Photo: Connor Dalton, a junior at McQuaid Jesuit High School. Connor both enjoyed the show and the class extra credit he gets. 5/11/16
Like all offices, the inhabitants of the Vallor group – a boutique insurance company in Kingston, NY – bring their baggage with them to work.
The fictional office on display at Geva Theater Center’s production of The May Queen – in which no actual work takes place – is both fish bowl family room and therapy couch for the employees who trade Dilbert-like barbs and deep intimacies. The glory of a new Keurig® OfficePRO® coffee maker, the intrigue of office politics behind a non-invitation to Happy Hour at Appleby’s. And repressed memories of high school taking center stage.
The social context in “recessed” Kingston is a snapshot of the struggling middle class pushing back against downward mobility. Several characters, even at 35, live at home to save money. The May Queen herself is now a temp worker eking out a living far below her qualifications, borrowing money and bumming rides. His chair taken by the May Queen, Uncle Carl – perhaps let go because of ageism – is now without benefits and health insurance.
In the office fishbowl, playwright Molly Smith Metzler has swimming a school of easily recognizable social types. Julian Leong as David Lund gives a bravura performance, shifting from sycophant to enabler to office therapist as he writes term papers — using the office computer and printer — for his Master’s Degree in clinical psychology.
On the surface, Julian is a high achieving Asian young man. Not quite the office eunuch, Julian has been mostly ineffectual in love, infatuated in high school with the May Queen who didn’t know he existed, even as she supposedly provided “services” at the Lake to almost every boy in the class. David can’t compete with the studly former multi-letterman, Michael Petracca (Peter O’Connor), whose departure would, as co-worker Gail Gillespie (Kathrn Meisle) says, leave the office bereft of “real men.”

[Collection entries]
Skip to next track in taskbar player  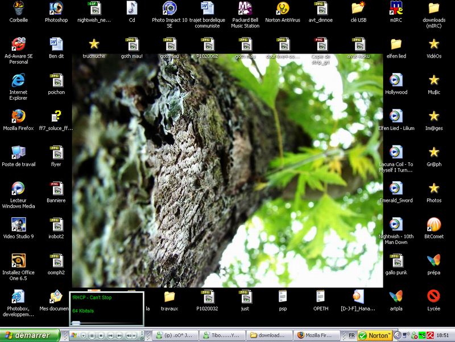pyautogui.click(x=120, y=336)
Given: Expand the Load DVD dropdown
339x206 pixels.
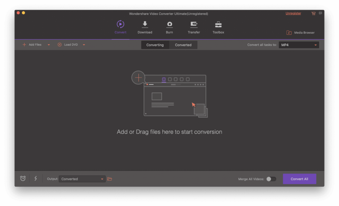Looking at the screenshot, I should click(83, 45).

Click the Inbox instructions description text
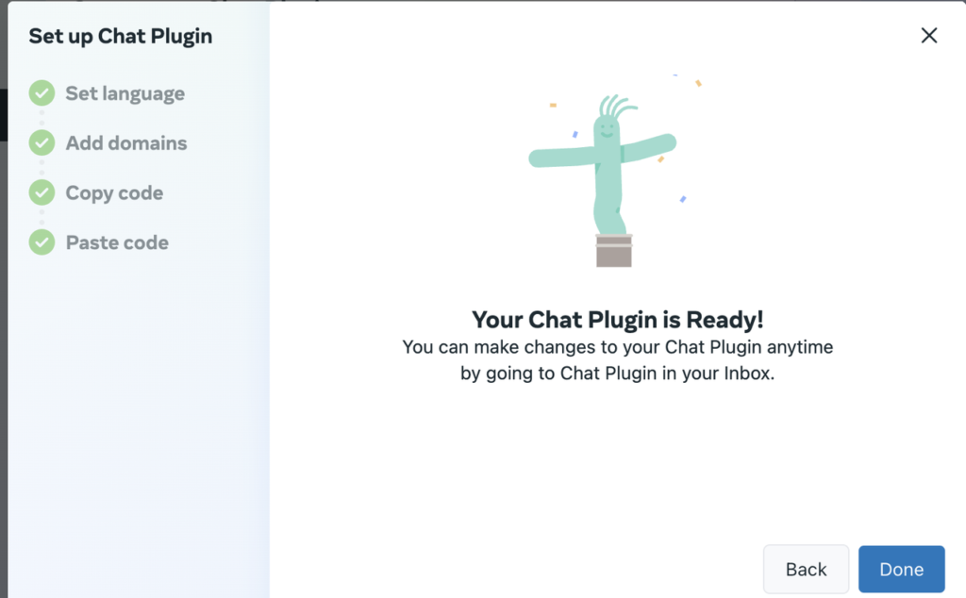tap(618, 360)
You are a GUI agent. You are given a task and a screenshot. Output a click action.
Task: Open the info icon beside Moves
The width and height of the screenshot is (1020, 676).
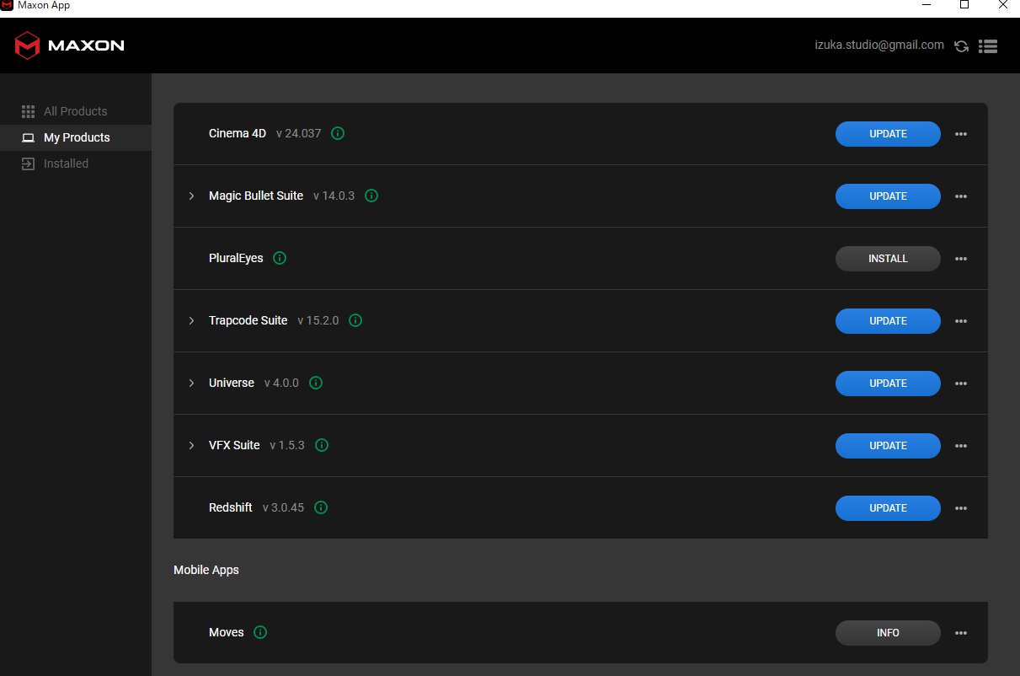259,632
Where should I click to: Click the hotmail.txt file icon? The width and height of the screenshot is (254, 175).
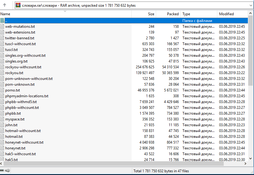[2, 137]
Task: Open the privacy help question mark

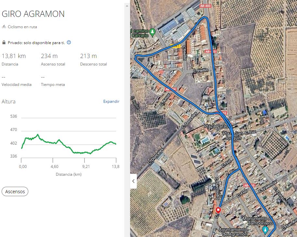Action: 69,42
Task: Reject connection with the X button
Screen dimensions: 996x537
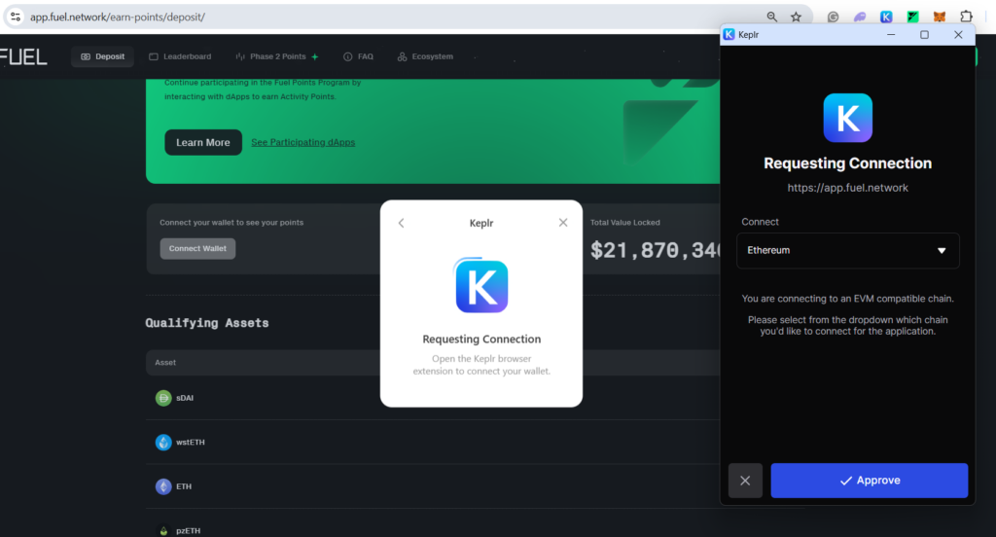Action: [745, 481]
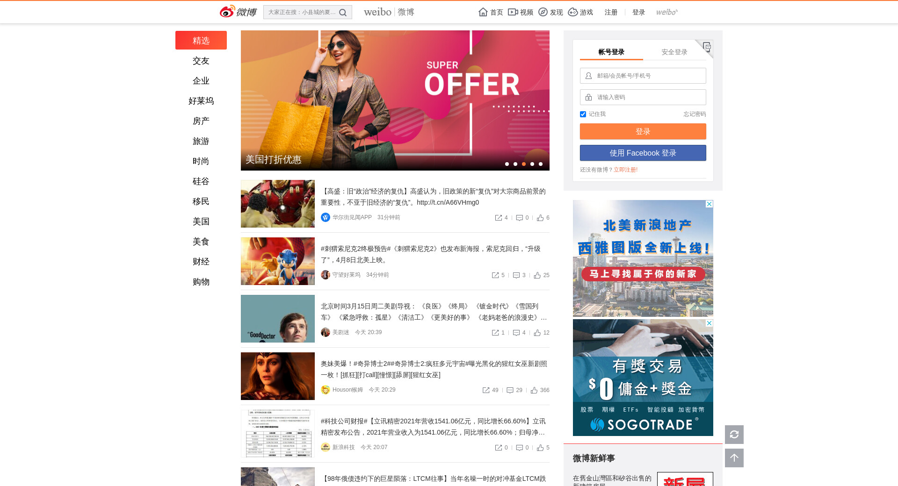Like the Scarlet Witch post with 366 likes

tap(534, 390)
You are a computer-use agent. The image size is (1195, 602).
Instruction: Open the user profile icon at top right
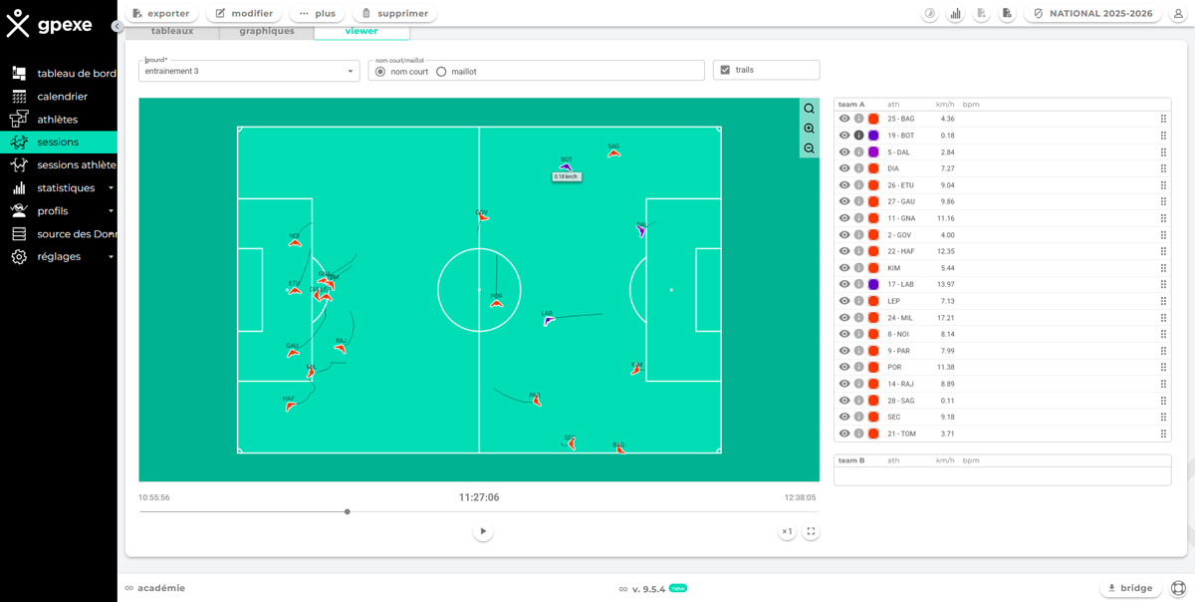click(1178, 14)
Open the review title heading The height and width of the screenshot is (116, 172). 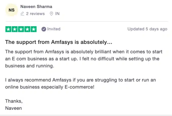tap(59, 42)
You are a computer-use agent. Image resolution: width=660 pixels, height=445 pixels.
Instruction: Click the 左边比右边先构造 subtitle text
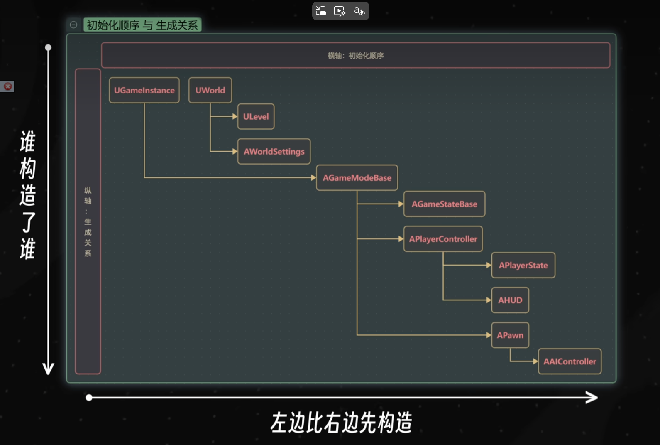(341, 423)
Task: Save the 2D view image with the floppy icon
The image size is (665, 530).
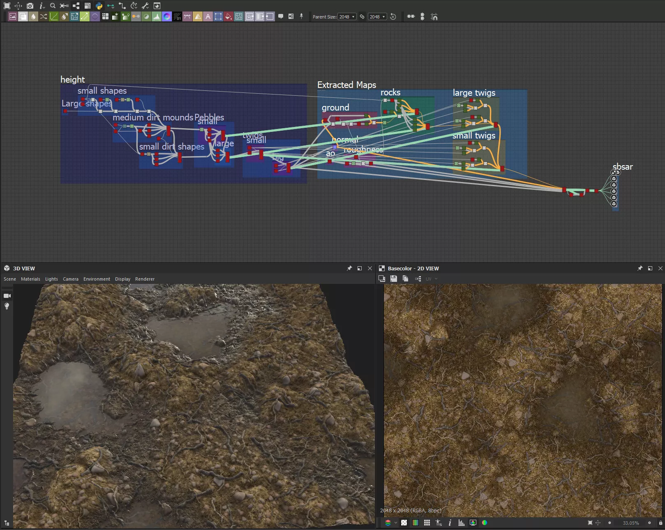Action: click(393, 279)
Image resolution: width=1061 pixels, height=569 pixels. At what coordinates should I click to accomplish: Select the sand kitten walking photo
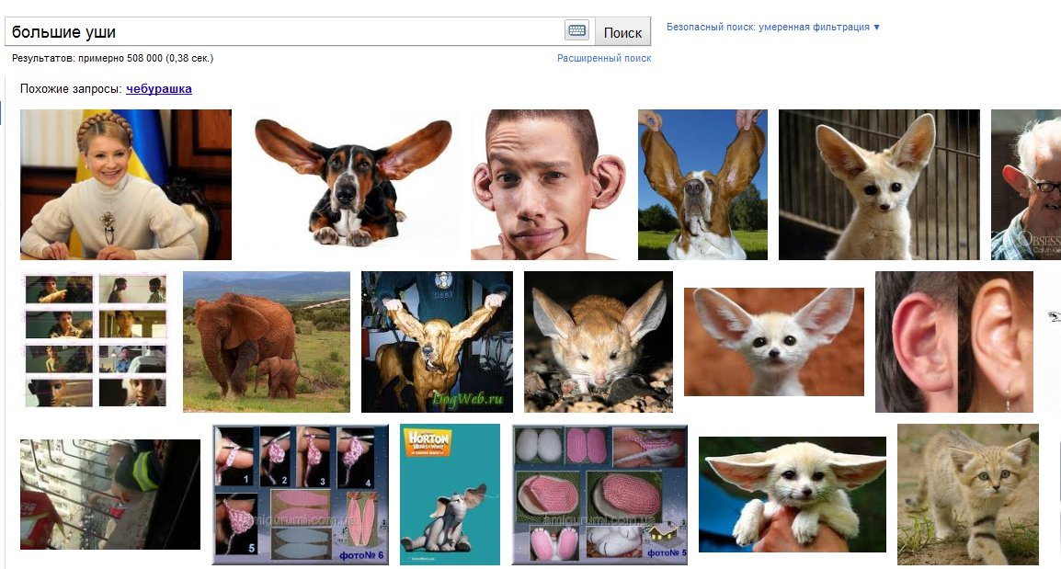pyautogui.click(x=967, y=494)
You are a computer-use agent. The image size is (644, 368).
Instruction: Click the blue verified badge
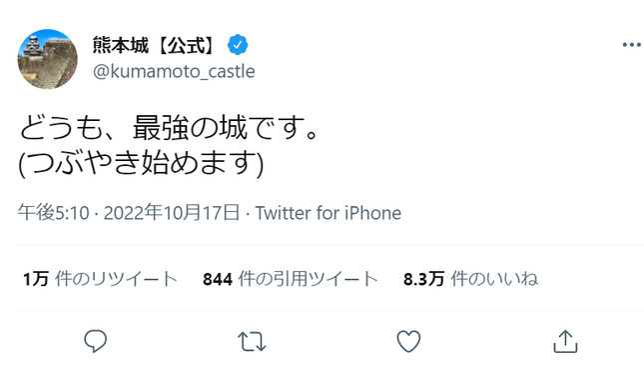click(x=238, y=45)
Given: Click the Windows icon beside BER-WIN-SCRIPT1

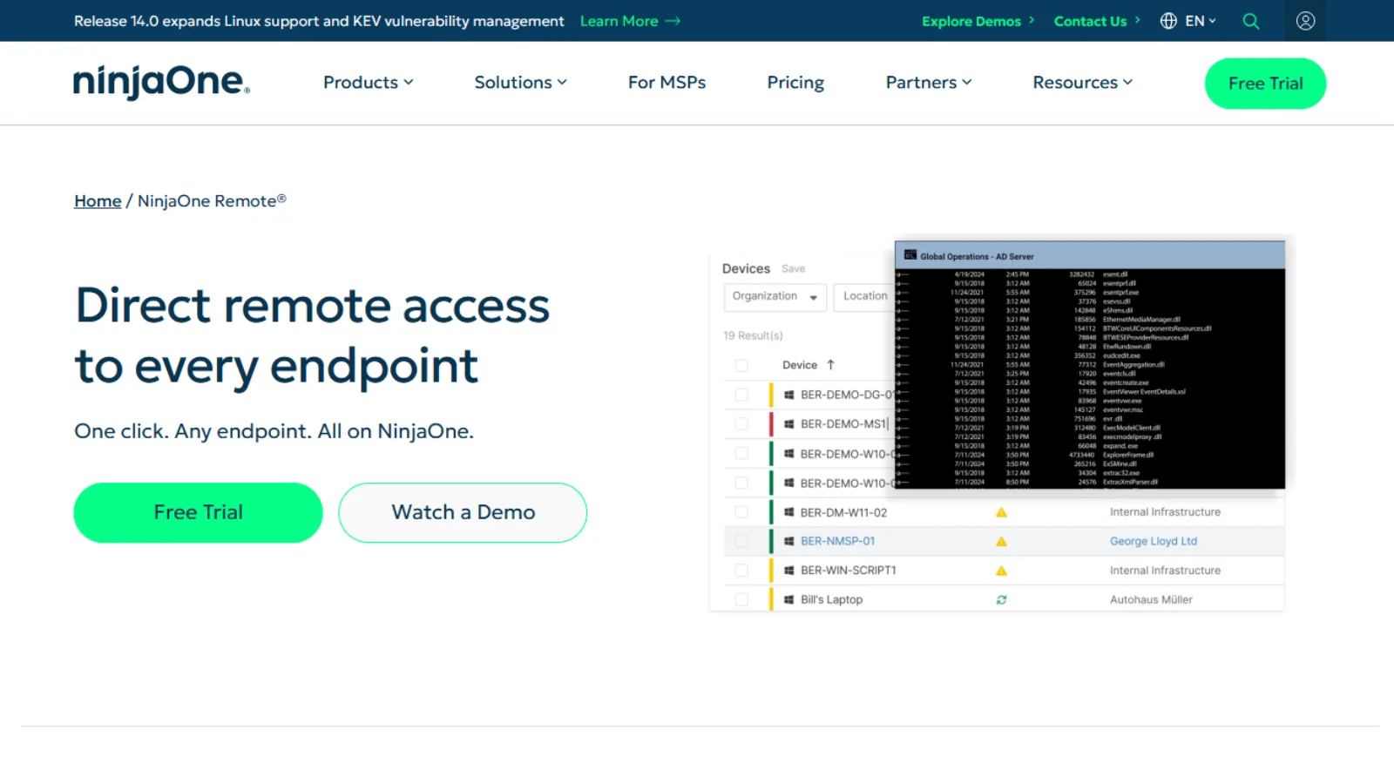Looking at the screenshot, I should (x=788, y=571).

REQUIREMENT A:
Answer each question from the review of The May Queen.
(i) In what town and state is the Vallor group located?
(ii) For what degree is David Lund writing term papers?
(iii) What is Uncle Carl now without?
REQUIREMENT B: Proceed with the review of The May Queen, continuing from its final sentence.
The listing is separate material and has no connection to the review of The May Queen.

ANSWER BOX A:
(i) Kingston, NY
(ii) A Master's Degree in clinical psychology
(iii) Benefits and health insurance

ANSWER BOX B:
At the same time, Metzler pushes against stereotypes. David is fully assimilated and his academic path is psychology not science or computers. Leong nicely portrays him as the empathetic center of the circle.Gillespie’s character, Gail, is less dimensional. Chatty and sometimes catty, Gail is an energizer bunny pumped up on the Zimbra classes she teaches before work and New Age centering mantras. Like the others, Gail has her issues. Her son has been held back three times in school for his pre-occupation with girls (no doubt diagnosed as ADHD) – a trait perhaps passed down from his mother. But – through Gillespie’s spirited performance – Gail always redeems herself with maternal warmth, salving Nicole’s ego with a well-timed mention of lip gloss.
Nicole Chen (Natasha Warner) is closest to caricature as the Millennial office martinet overly marinated in the business major’s human resource buzzwords and protocols, installing a tiki-like mélange on the communal desk designed to boost group — always referred to as the “pod” — morale. With aplomb, Warner carries off the role as Millennial over her head in the office fishbowl.
Without revealing too much, the May Queen, Jennifer Nash, (Ariel Woodiwiss) has her own demons as high school seemed to set in motion 15 years of self-destructive behavior.
The most interesting character is Michael. On one level, the play allows us – as David might once he finishes his post doc in psychology – to gauge Michael through the lens of clinical diagnoses.
If my friend, a clinical social worker, sees The May Queen, she could readily mark the The Diagnostic And Statistical Manual of Mental Disorders (DSM) check list. Without revealing too much: serious boundary issues, disdain for social conventions (rationalization of anti-social, if not borderline sociopathic behavior), grandiosity, a charm that draws willing enablers, a charisma that fuels outward success, limited sense of the consequence of his actions on others, high functioning alcohol use, difficulty maintaining intimate relationships, imagining the motivations of others self-flatteringly, the deft manipulation of others (often exploiting weakness) – so deftly in one instance that the audience cheers him on. Meltzer masks some of Michael’s pathological behavior through the literary device of a head injury, but the DSM symptoms of Narcissistic Personality Disorder are palpable.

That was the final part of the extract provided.